### SUPPLIED MATERIAL
________
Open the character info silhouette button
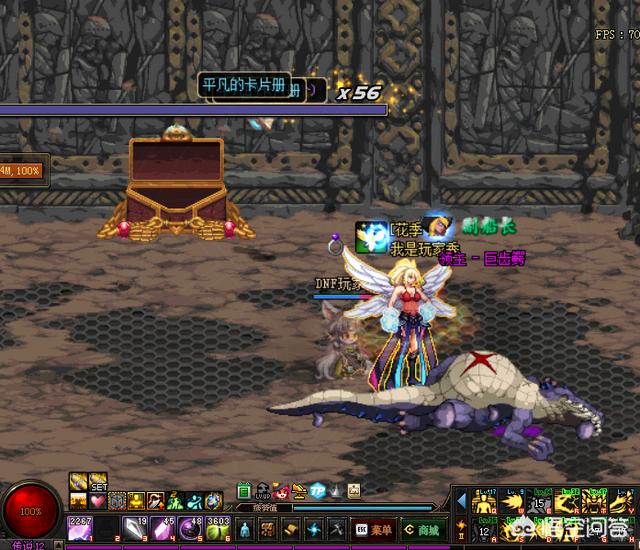tap(246, 529)
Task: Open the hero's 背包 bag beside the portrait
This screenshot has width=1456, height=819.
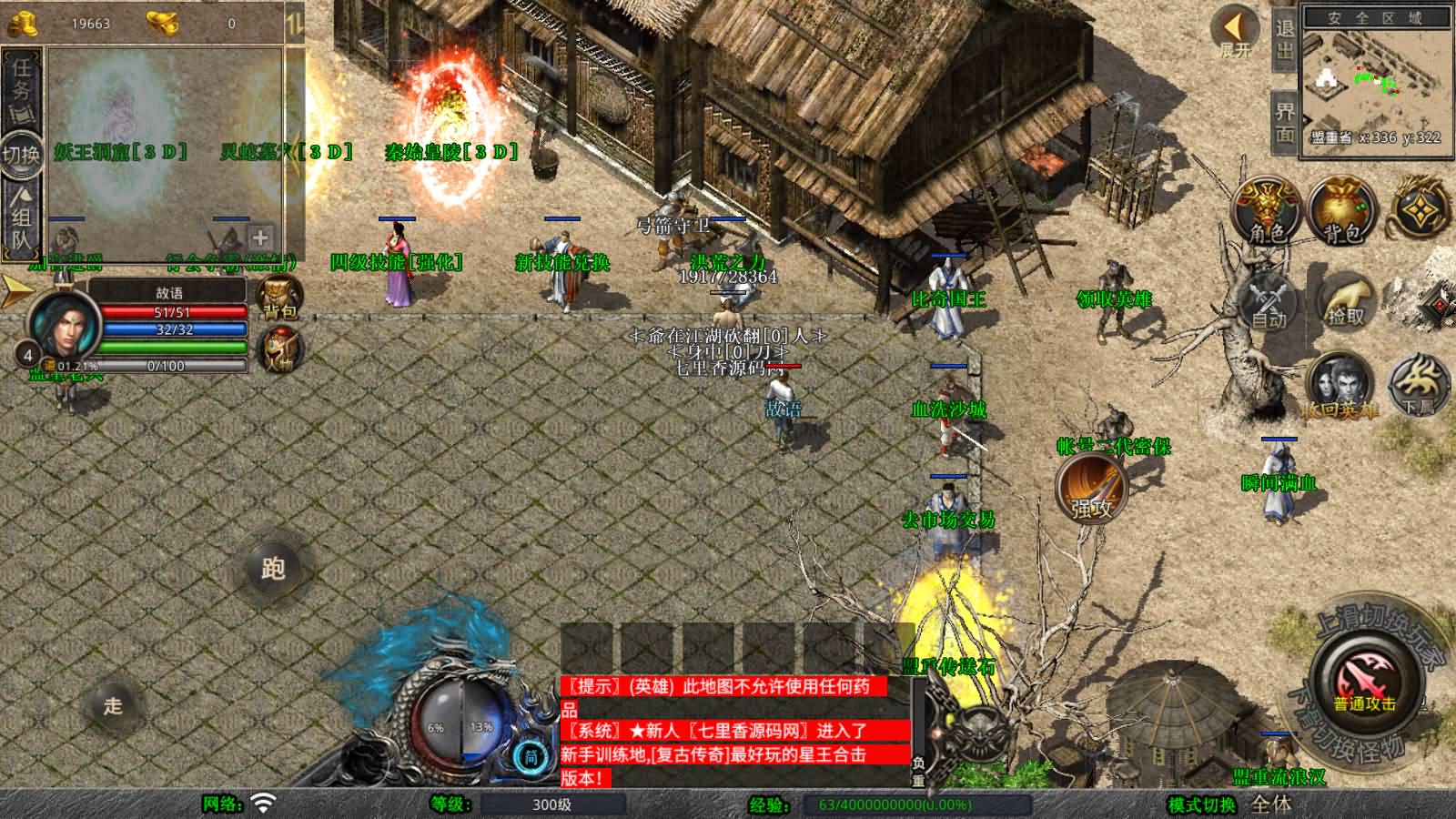Action: [x=279, y=298]
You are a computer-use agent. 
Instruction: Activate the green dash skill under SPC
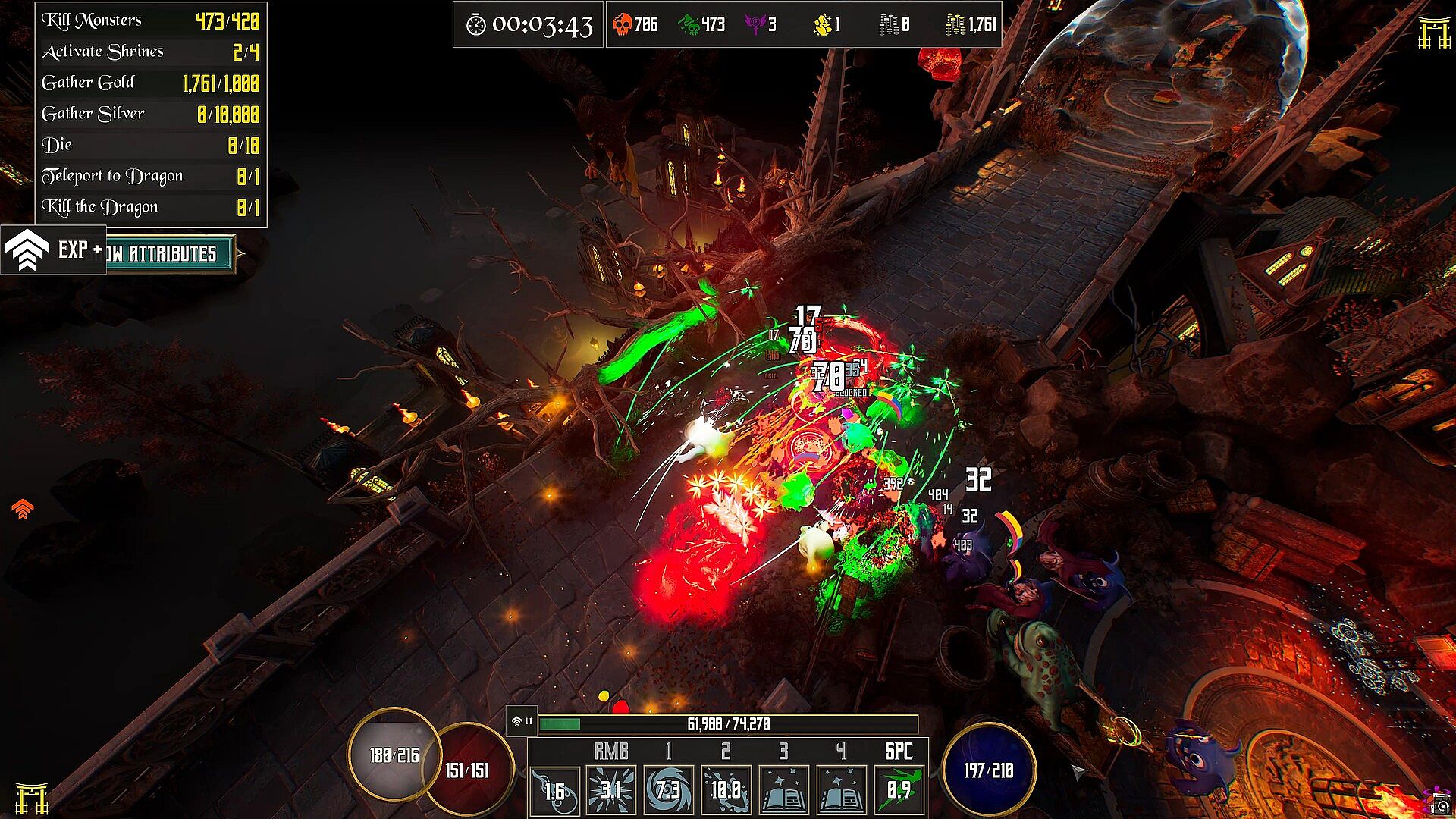click(899, 791)
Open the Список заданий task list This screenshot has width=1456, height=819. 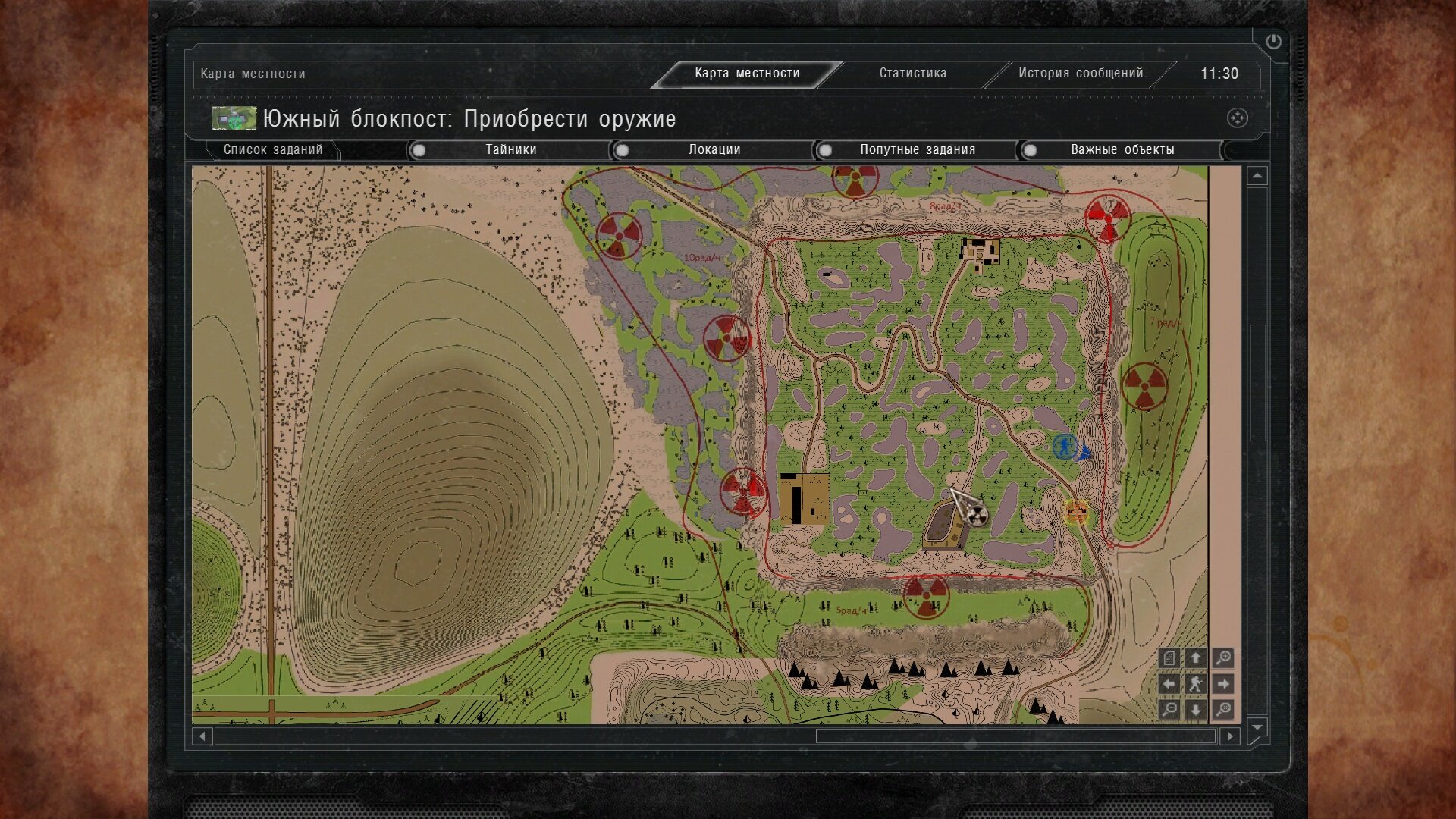pyautogui.click(x=273, y=150)
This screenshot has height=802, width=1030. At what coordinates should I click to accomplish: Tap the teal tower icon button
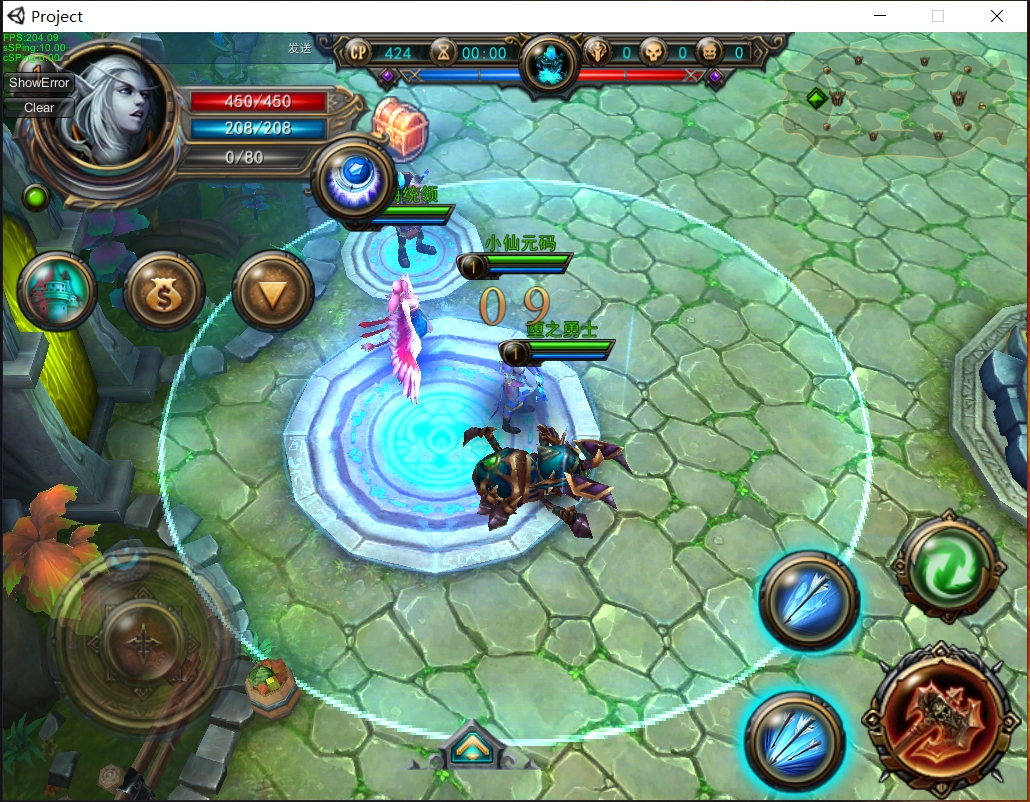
________
### TASK PROMPT
Count the lines above that contain the word "button", and give only that number.

### EXERCISE SOLUTION
2